● **EXTRACTED INFORMATION**:
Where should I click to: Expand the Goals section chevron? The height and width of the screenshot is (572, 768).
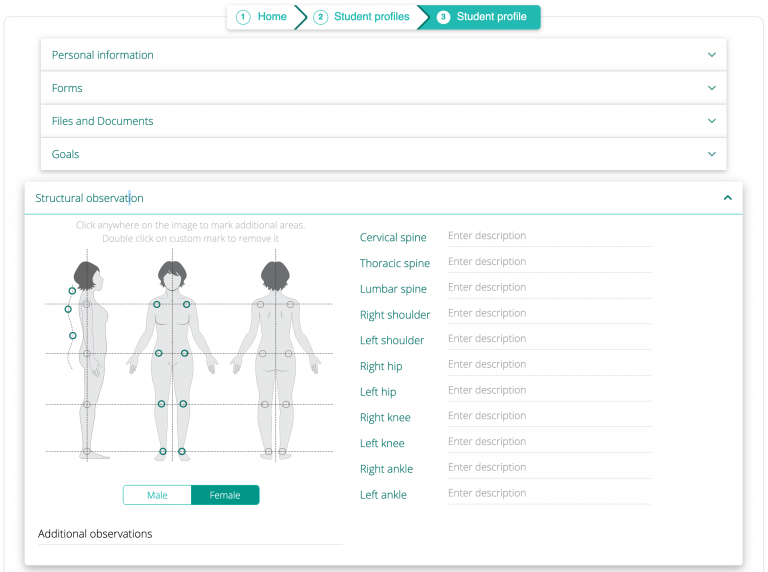pyautogui.click(x=712, y=154)
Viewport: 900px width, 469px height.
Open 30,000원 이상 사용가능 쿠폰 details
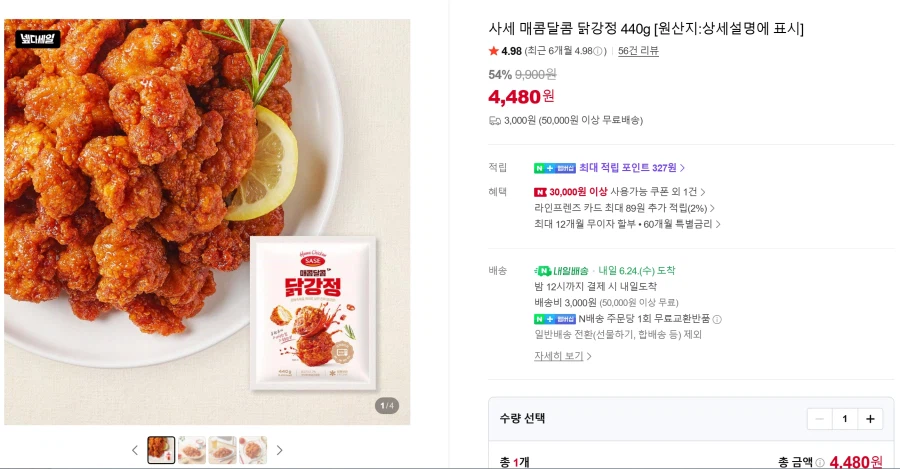(619, 192)
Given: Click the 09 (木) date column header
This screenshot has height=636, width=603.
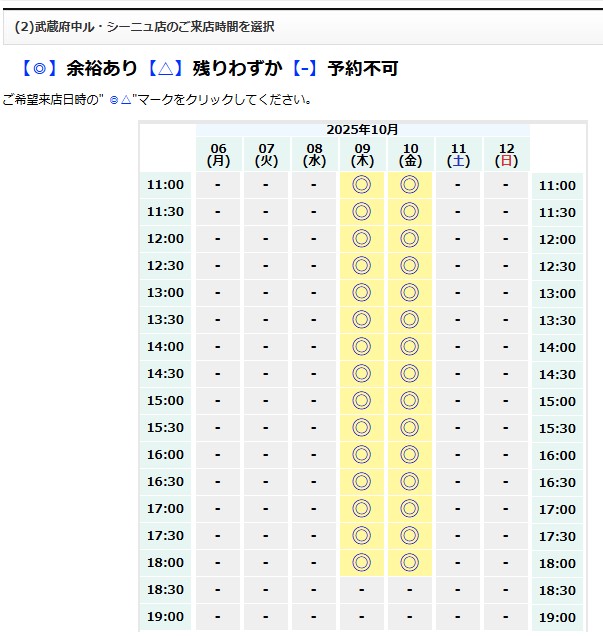Looking at the screenshot, I should [x=362, y=154].
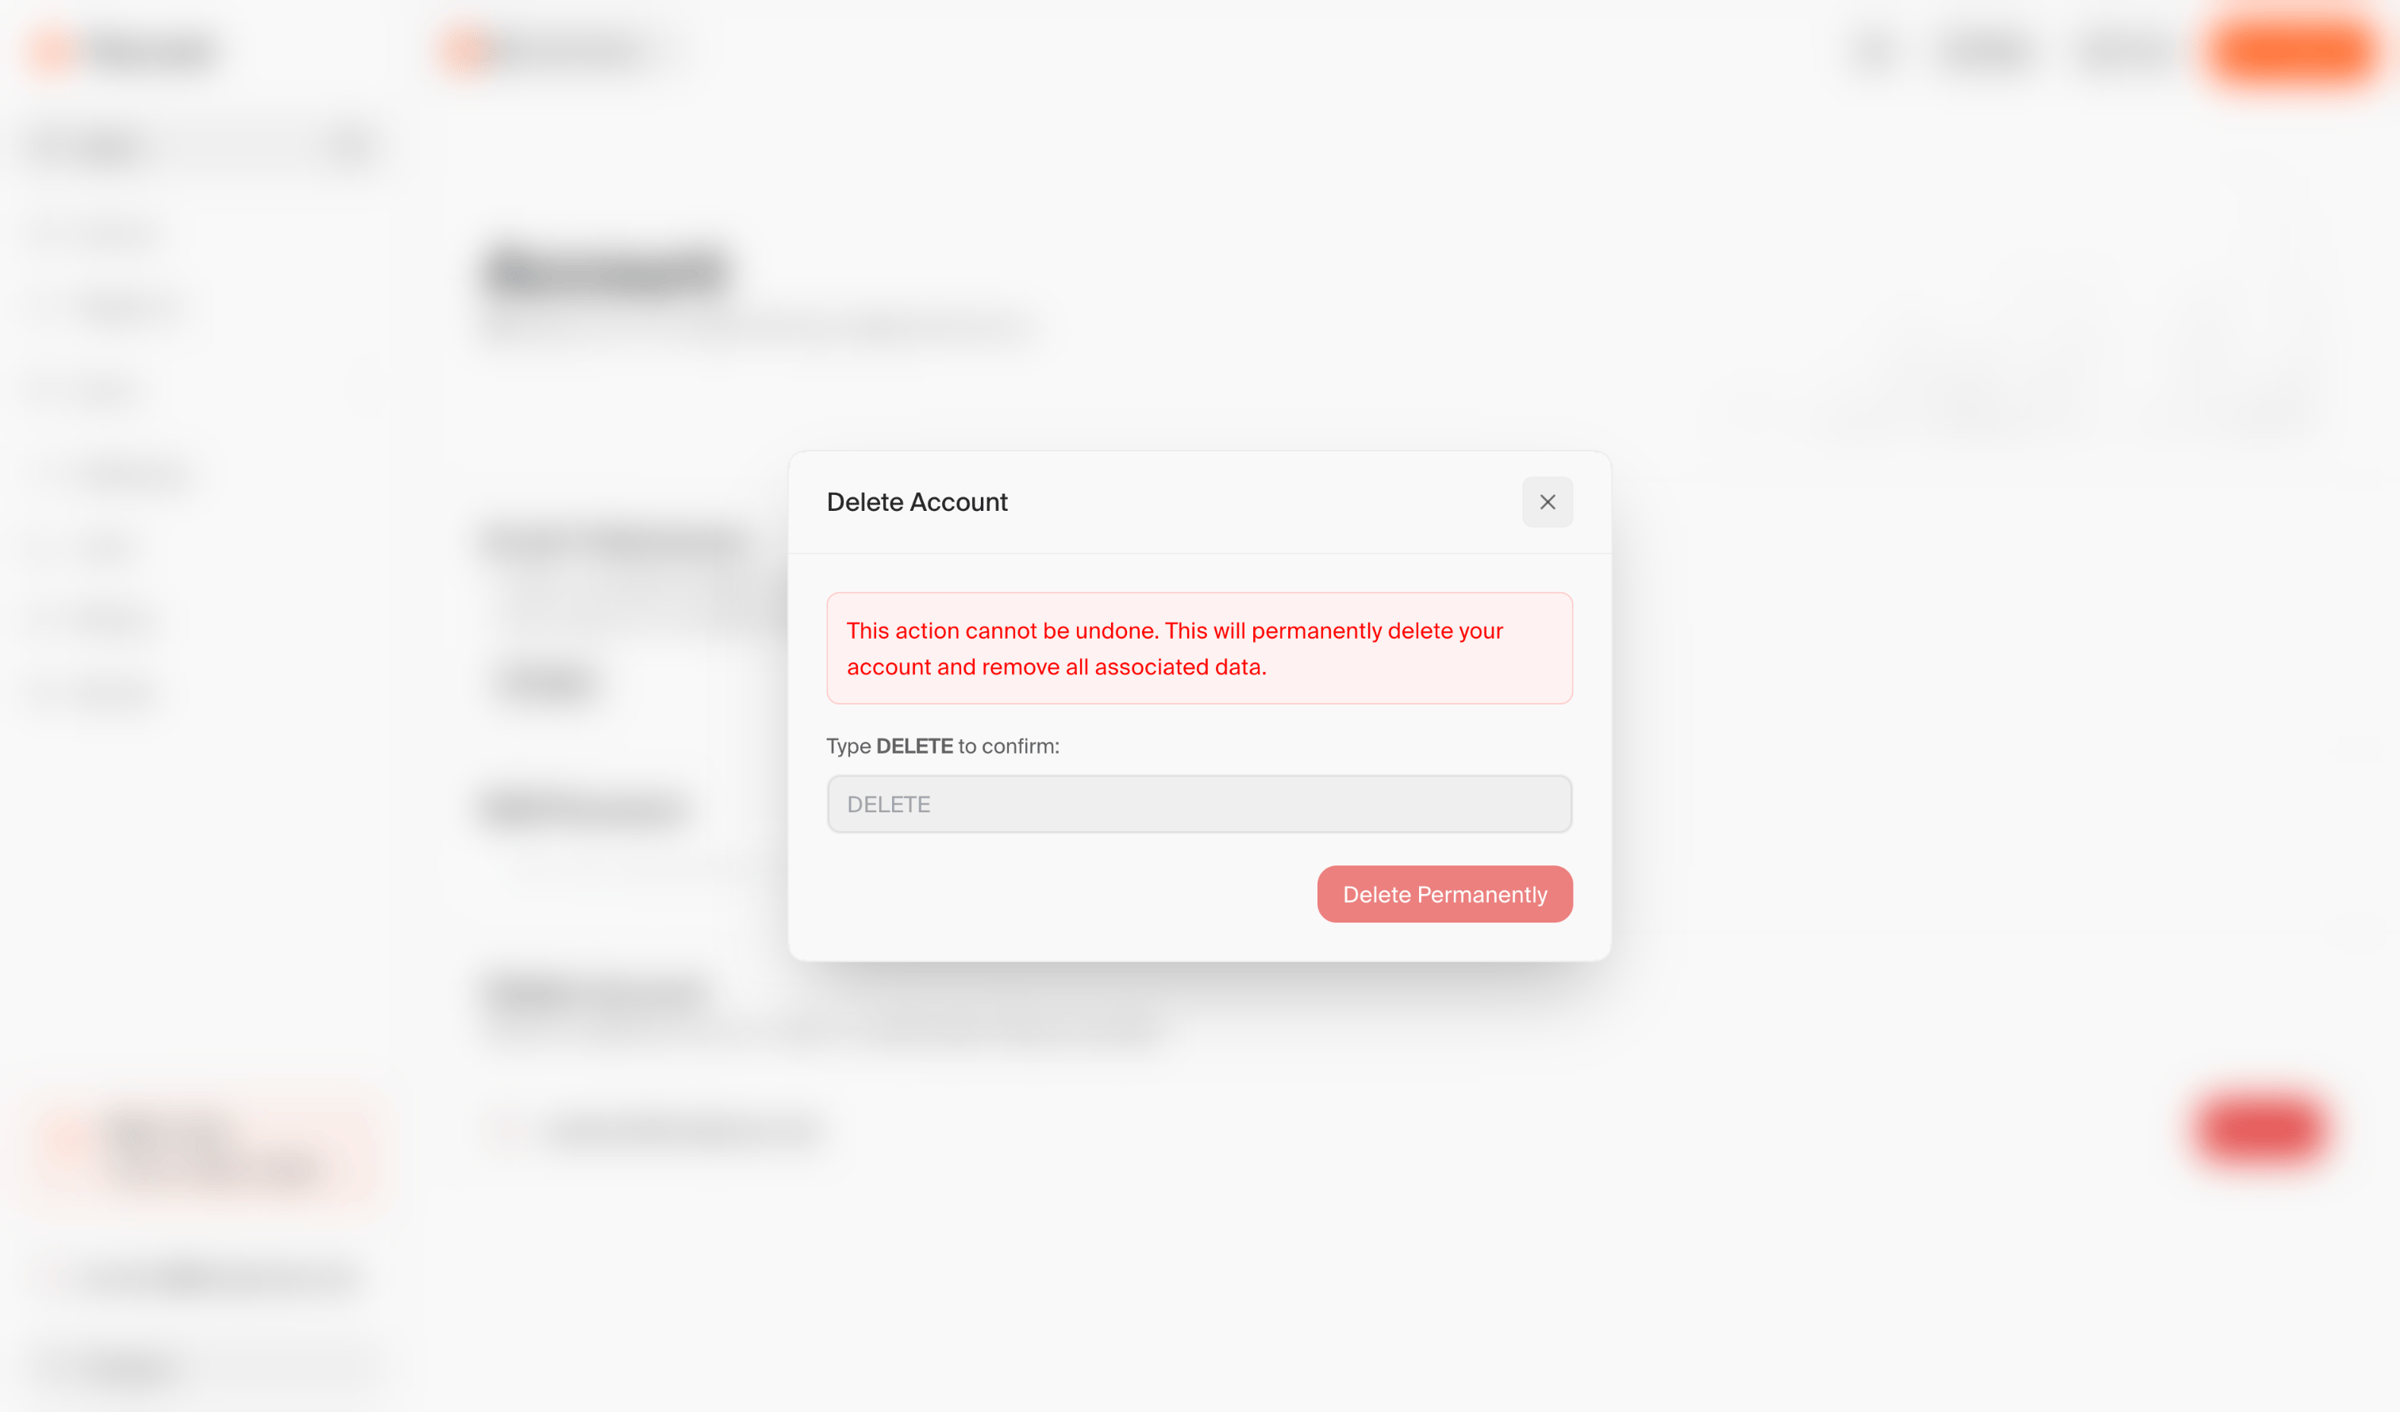
Task: Close the Delete Account dialog
Action: coord(1547,502)
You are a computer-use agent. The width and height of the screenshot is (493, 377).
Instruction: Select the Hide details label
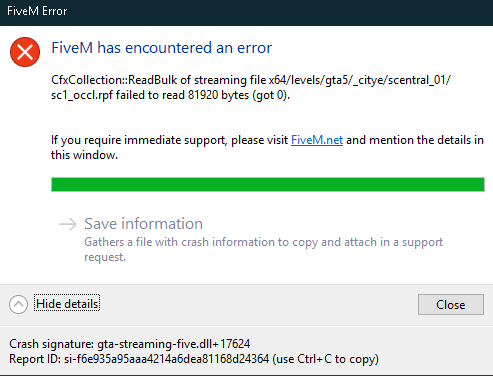pos(67,304)
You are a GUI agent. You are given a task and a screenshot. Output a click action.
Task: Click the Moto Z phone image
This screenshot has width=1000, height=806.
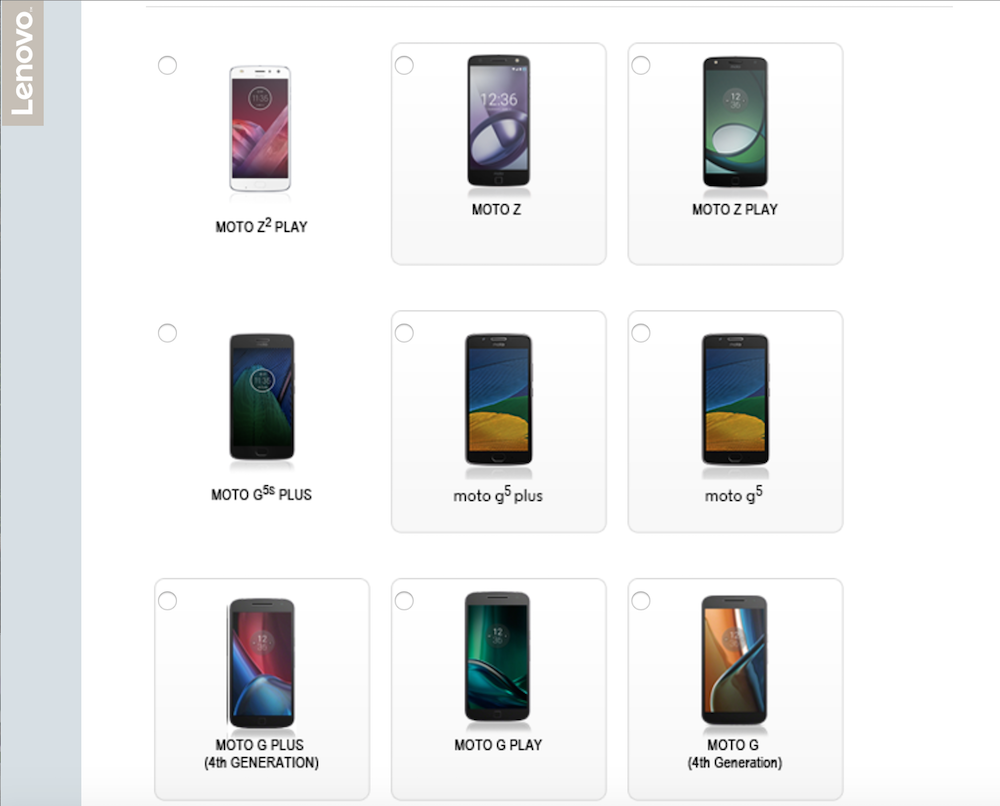[x=499, y=121]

● **PROBLEM**: Each line above should be written out again exactly, without any image.

● **WRITTEN REPLY**:
Where should I click to: Expand the Goals section chevron? The height and width of the screenshot is (572, 768).
pyautogui.click(x=712, y=154)
Viewport: 900px width, 469px height.
Open 30,000원 이상 사용가능 쿠폰 details
(619, 192)
Given: Click the 09 (木) date column header
This screenshot has height=636, width=603.
Looking at the screenshot, I should [x=362, y=154].
Task: Close the Delete Account dialog
Action: coord(1547,502)
You are a computer-use agent. The width and height of the screenshot is (493, 377).
Instruction: Select the Hide details label
pos(67,304)
You are a GUI agent. You are given a task and a screenshot. Output a click action.
Task: Click the Moto Z phone image
This screenshot has width=1000, height=806.
[x=499, y=121]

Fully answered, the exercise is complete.